Improved food supplies are noted to be due to harvests, particularly from districts that received early and constant rains. Community reports warn in 15% of districts that harvest yields are not sufficient to sustain household food security.

An increasing share of households are reported to now be sourcing food from own production . Despite this, food stocks have not yet grown significantly, with 68% of households reported to have food stocks of a month or less.

The decline in GMB deliveries reported in March continued in April, with a drop in the in coverage, frequency and volume of deliveries per sentinel ward. Reported GMB prices did not change significantly in the month. The fall in GMB deliveries is reported to be compensated for by available food from harvests, with reports cautioning that this is a temporary situation.

Commercial supplies of basic food stuffs were reported to be significantly higher than the same time last year, but prices are now reported to be too high for many households to afford .

The price of maize meal appears to have fallen between March and April 2004. Even the cities report a decrease of about 25% on the parallel market maize meal price, possibly due to rural food sales in informal markets.

Relief activities, both government cash for work and non government and UN relief activities, are reported in less districts. falling from 48% districts in March 2004 to 29% in April 2004 for the cash for work programme, and from 91% districts in March to 62% in April for the UN and NGO relief activities.

As harvest supplies have taken the immediate pressure off food access for many, the major concern voiced in this round was on quality and cost of health care. This was particularly reported in terms of drug access and costs of care. Availability of antibiotics was reported in 58% of districts (62% in March) and of chloroquin in 69% of districts (74% reported in March 2004).

Fee levels for clinics are reported to vary widely, with an upper limit of $45 000. Only half of the clinics are reported to have safe water in sites in Mashonaland West, Midlands and Masvingo. Reported fee levels for secondary schools ranged from $200 to $200 000, a 100 times difference between highest and lowest levels, with hest reported fees reported in Mashonaland Central.

Communities reported in 71% of districts that increases in schools fees and levies have led to some children of school going age defaulting on school attendance. In most districts this was reported to affect a small number of children and particularly orphans. In those areas where the AIDS Levy fund (DAAC) was supporting school fees, school access was reported to be better.
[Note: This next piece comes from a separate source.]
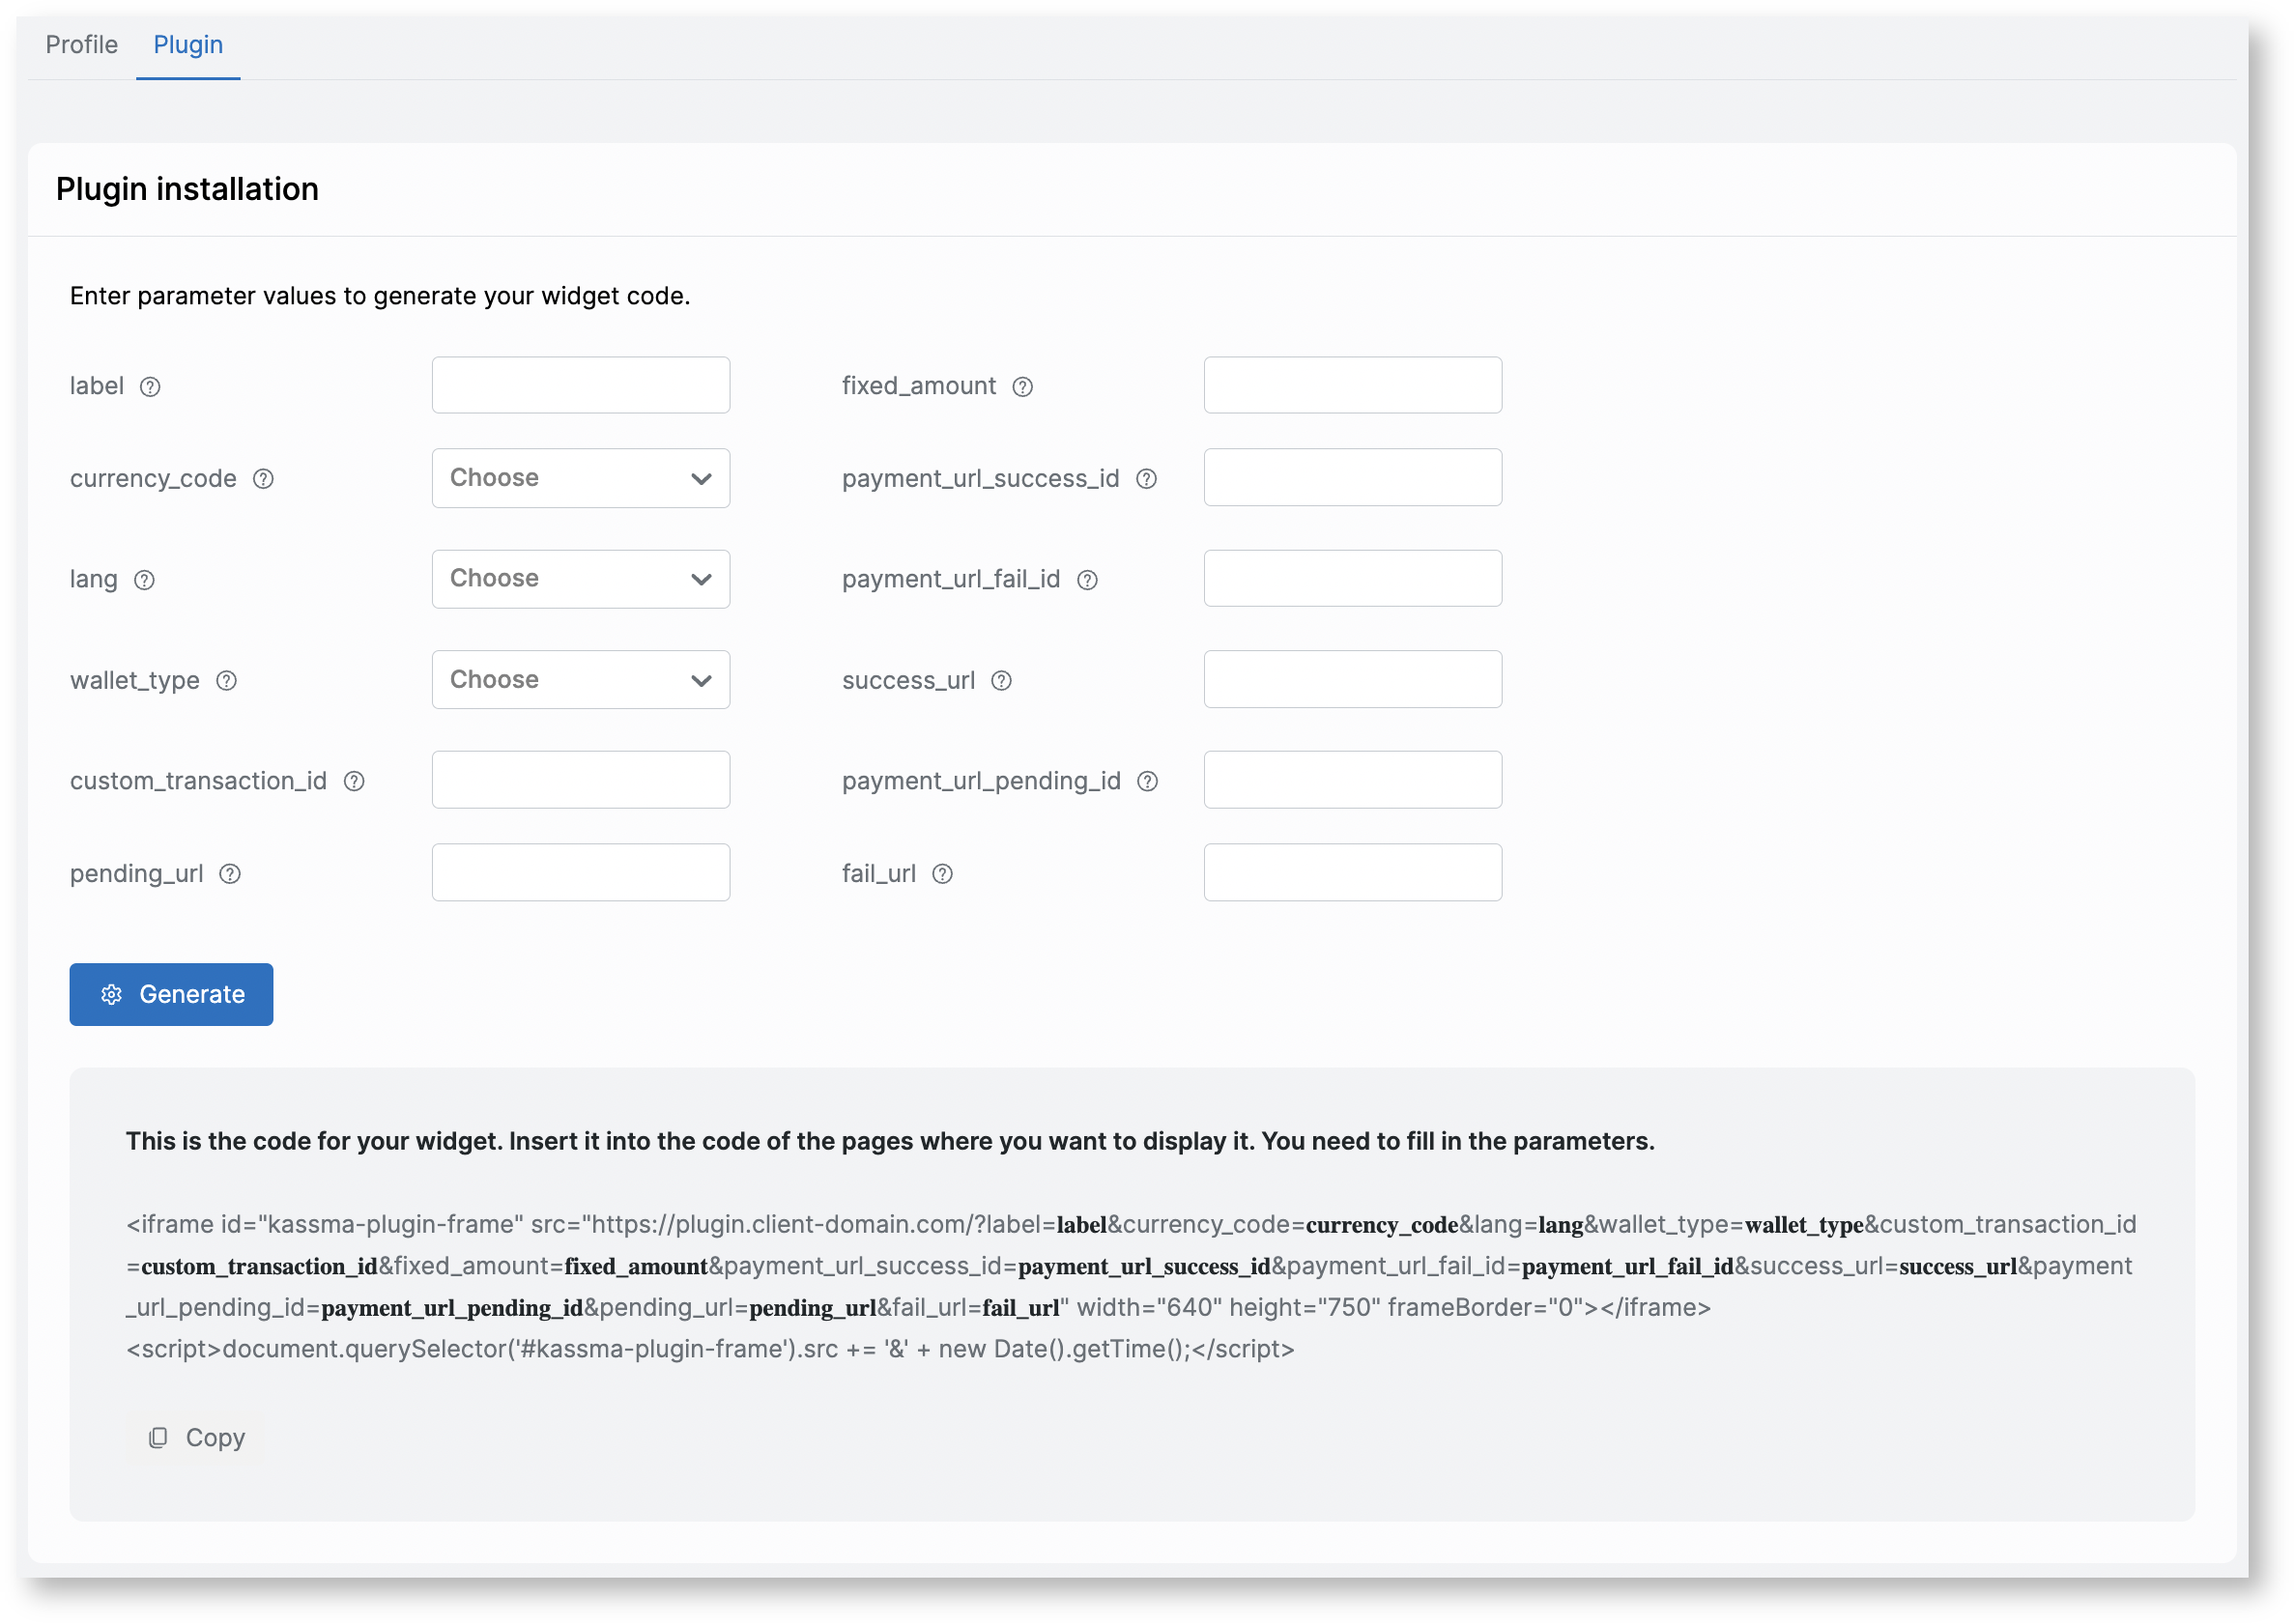2295x1624 pixels.
Task: Switch to the Profile tab
Action: 82,45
Various strategies were reported to be employed by communities in April 2004 to meet their social and food needs, primarily household strategies to seek informal work or trading or to borrow money. There was a significant fall in reporting of household asset sales, probably signaling the relief on household budgets of the harvest yields. The strategy of borrowing however is reported to be indebting urban households, with assets reported to be used as collateral.

While community strategies for supporting the poorest are generally reported to be disabled by household poverty, as household economic pressures have lifted marginally there is some report of increased community support for food and in Zunde raMambo schemes. Some sites noted the need now for longer term social 'rehabilitation' activities to be started , while economic pressures are a bit less.